It’s also the tune where you stretch out the most on the organ.

I know—even though it’s in the key of B. How weird is that? How do you play blues in B? The blues scale doesn’t fall under the fingers well in B.


Why B, then?

It sounds great. It rings. That’s why I used Db for Albert King for “Born Under a Bad Sign” as opposed to F or even C. Db is like Gb, those certain keys. They’re hard to play in but you get that sound. Different instruments ring better in certain keys. There’s something about the way the world is made, the way the keys go through the air. Some are more effective than others.

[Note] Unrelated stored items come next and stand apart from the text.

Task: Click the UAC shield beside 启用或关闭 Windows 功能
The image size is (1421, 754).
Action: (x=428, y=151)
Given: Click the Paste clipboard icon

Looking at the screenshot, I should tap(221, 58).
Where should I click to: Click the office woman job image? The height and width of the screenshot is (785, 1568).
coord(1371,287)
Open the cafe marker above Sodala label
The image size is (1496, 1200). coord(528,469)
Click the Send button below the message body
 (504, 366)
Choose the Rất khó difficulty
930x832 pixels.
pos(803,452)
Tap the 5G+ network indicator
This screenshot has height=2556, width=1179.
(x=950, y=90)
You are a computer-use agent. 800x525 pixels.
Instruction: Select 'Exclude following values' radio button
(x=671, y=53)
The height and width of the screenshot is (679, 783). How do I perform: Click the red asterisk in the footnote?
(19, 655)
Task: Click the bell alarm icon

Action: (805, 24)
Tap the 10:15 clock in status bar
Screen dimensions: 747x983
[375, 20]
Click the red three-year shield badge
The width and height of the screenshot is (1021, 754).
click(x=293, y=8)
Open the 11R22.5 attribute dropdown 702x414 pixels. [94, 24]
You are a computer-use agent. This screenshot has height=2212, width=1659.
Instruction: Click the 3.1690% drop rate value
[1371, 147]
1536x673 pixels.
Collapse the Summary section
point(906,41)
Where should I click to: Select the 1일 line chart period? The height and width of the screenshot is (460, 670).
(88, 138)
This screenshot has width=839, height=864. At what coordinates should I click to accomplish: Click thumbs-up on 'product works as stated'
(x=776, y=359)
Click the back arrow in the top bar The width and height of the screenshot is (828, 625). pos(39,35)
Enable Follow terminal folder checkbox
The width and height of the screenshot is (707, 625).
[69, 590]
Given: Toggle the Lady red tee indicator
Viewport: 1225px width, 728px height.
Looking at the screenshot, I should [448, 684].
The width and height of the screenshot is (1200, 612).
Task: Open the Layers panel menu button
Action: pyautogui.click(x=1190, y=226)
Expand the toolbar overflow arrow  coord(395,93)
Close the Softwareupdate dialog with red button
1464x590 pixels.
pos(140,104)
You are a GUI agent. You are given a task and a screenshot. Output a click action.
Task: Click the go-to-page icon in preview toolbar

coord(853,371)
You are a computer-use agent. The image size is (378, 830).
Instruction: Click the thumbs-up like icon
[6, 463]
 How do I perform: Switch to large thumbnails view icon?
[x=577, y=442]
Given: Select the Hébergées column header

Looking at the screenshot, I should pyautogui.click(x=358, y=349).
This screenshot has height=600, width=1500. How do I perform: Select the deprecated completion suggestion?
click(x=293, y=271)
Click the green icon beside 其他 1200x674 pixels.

What’s in your home studio these days?

I still have my Hammond B-3, of course. Ableton, Pro Tools, and Sibelius in the computer, and I’m using a Novation [SL Mk. II] controller. We just moved, and I haven’t really got it set up yet.


Do you tour with a B-3 or portable, or is it on your rider for backline?

I have a New B-3 Portable and Leslie 3300 speaker—I love the 3300, by the way—but these days I’m playing so many places that I have to rent at every place. We might jump from Vancouver to Paris. I’ve stayed on the player’s side of the organ so much that I’ve only just gotten around to studying how it works, but vintage B-3s need to be fixed more and more now, even the good ones. So I’ve been opening up Beauty and the B by Mark Vail and studying how the instrument works.


Are there any songs where you prefer playing piano rather than organ?

I wanted to play Leon Russell’s “A Song For You” the other day for my wife Nan. Leon has these thirds and sixths at the beginning, and on the organ, you don’t have the ring that you have on the piano. The intro to “A Song For You” on the organ is just not as effective. You can do it and walk down and you get to that final minor chord in the intro, and then you start to sing. The emotional effect is lost on the Hammond if you do that. But then you can do things on the organ that you can’t do on the piano. 


Did you also encounter Leon Russell early in your career?

When I had just gone from Memphis to California, emotional because I’d left my home, he was the first person I met. He was generous, just like Quincy Jones: “Come to my house, use the studio, use the piano.” He’s completely open and he’s writing all these song and he’s the session player of the century. He was playing on everything—and he just let musicians stay at his house. He was working on “A Song For You” when I was around, so the song still means so much to me. I’ll probably do it tomorrow night at the gig. Leon is just a national treasure.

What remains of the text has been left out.